By Mansur Umar
In less than two years from today, the clock would be ticking towards the end of Gov, Ahmadu Umaru Fintiri’s administration.
We are at a point where we must carefully and diligently seek out a leader with the temperament and skills to navigate the ship of state in an inclusive and result-oriented manner for 2023.
That is because our redemption, if or when it comes, must be through politics.
This, I know, does not give rise to optimism, considering how broken our politics are today and our tendency to elect the worst of us. But there cannot be any salvation for Adamawa State outside a responsible and inclusive leadership with a patriotic outlook.

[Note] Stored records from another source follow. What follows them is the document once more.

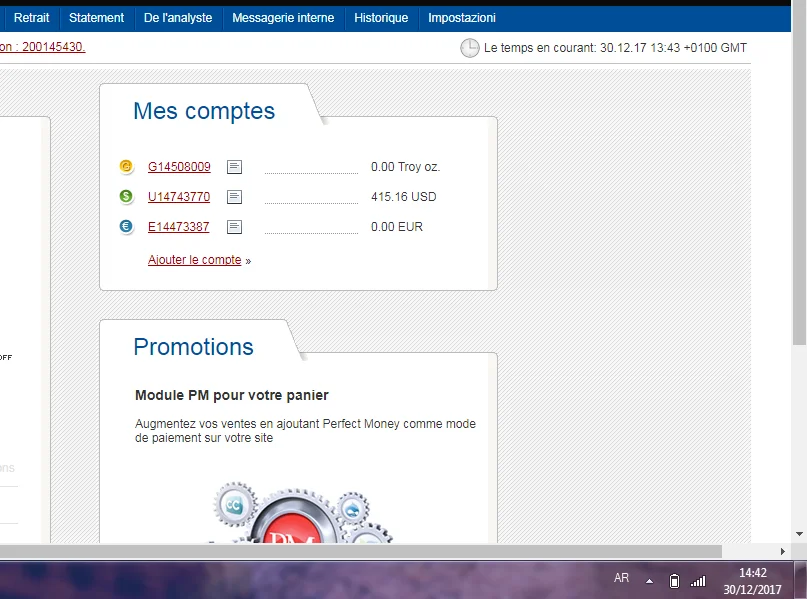Screen dimensions: 807x599
Task: Open the Statement menu item
Action: (96, 18)
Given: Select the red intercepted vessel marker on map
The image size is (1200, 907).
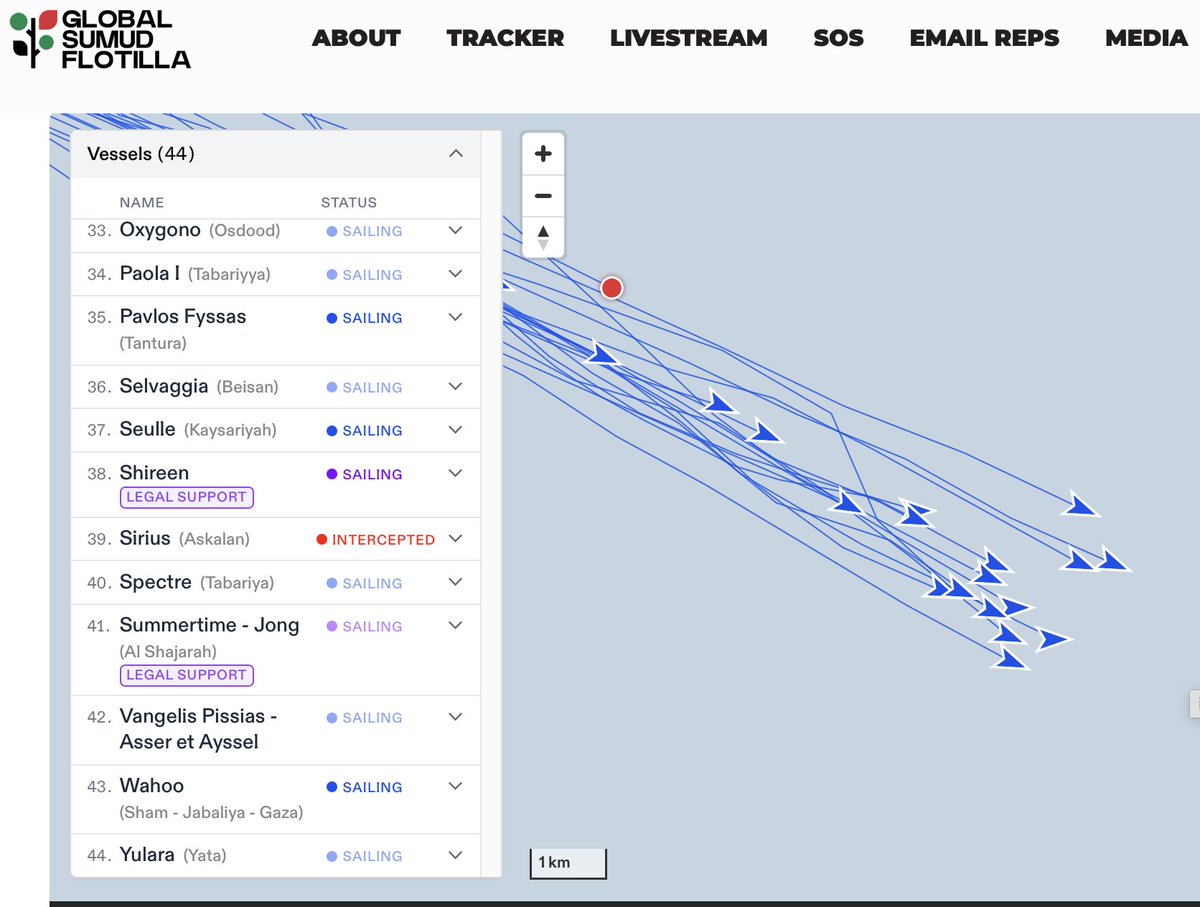Looking at the screenshot, I should pos(611,288).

As usual, several names will be thrown up as we get closer to the 2023 election, among them the good, the bad, and the ugly. Some of the aspirants will burnish their jaded pro-democracy ‘credentials’, others their ‘experience’, and yet others will come with an entitlement mentality, but we need to focus on leadership because, as we can all relate to, it is the key to dousing the tension and redirecting our collective statehood focus toward development issues.

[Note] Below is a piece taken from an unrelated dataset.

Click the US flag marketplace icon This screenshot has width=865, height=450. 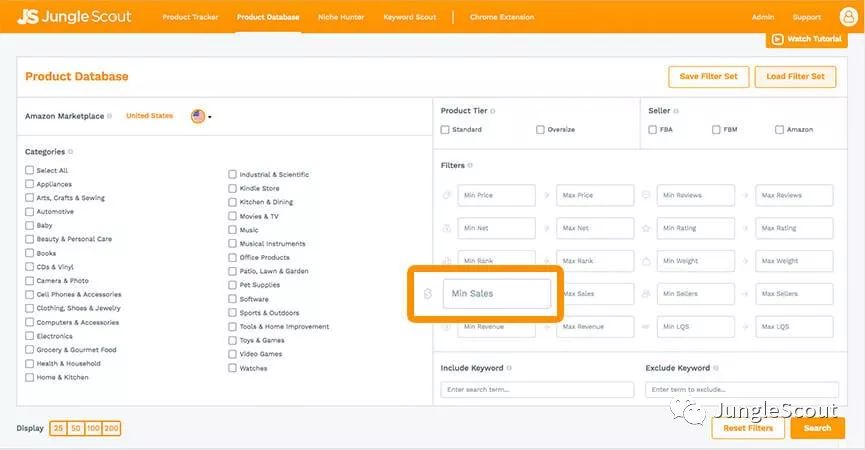198,116
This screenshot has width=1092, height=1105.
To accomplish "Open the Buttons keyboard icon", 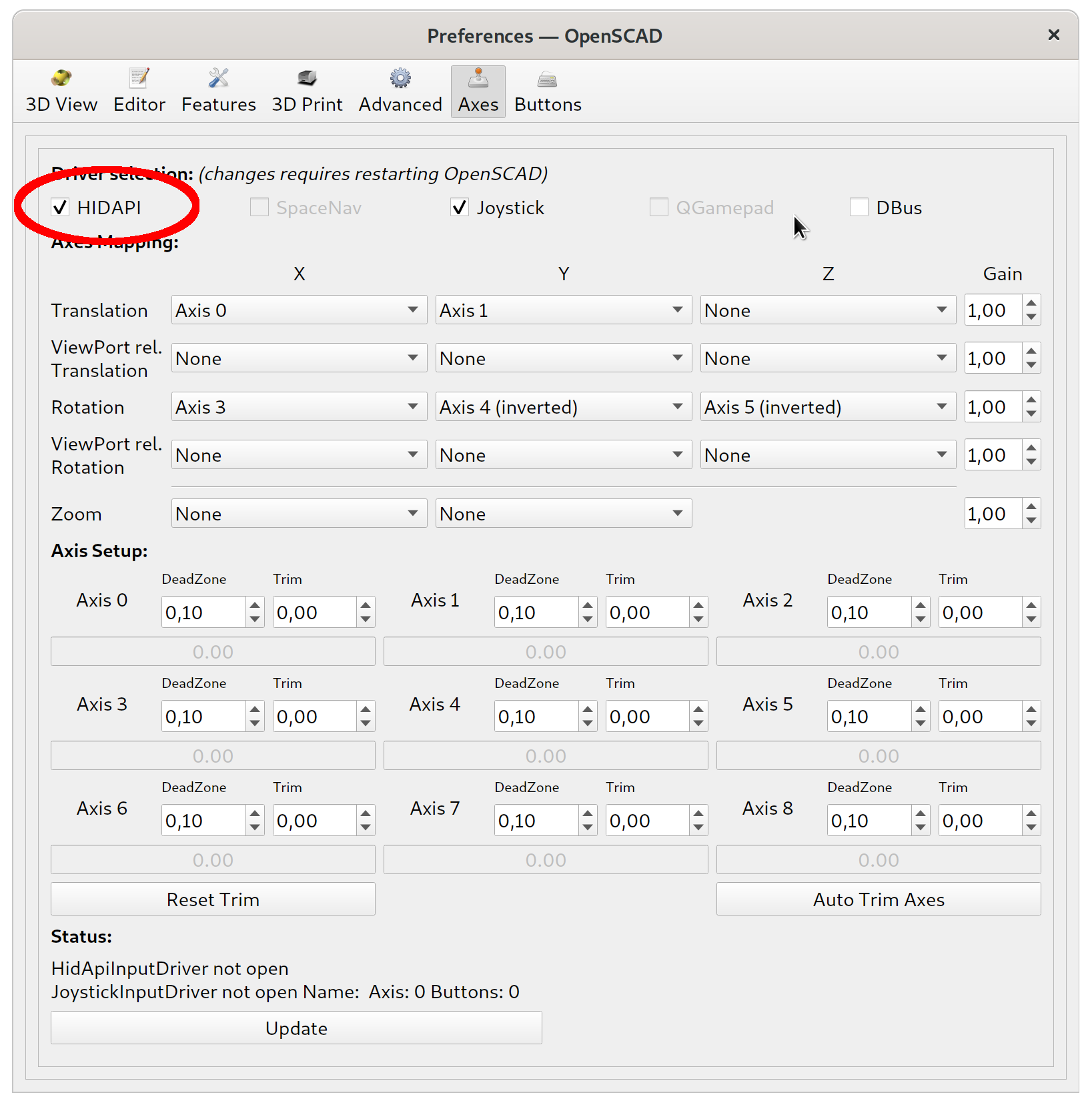I will coord(547,80).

In 2023, we need that person who can reach across social class and political aisles to create a national conversation of inclusion. It is perhaps needless to add that the first step to getting Adamawa to speak with one voice again is to get a leader who speaks the language of inclusion and walks the talk.
In reality and for me after the last few months Hon Abdulrazak Namdas, the member representing Ganye, Jada, Toungo, and Mayo-below Federal constituency, and the chairman house committee on Army, has come across as that person. There may be others I don’t but Namdas’ grasp of the issue, his public communication, his mien, his eight years experience at the National Assembly, and his pacifist outlook, comments on him as an excellent choice.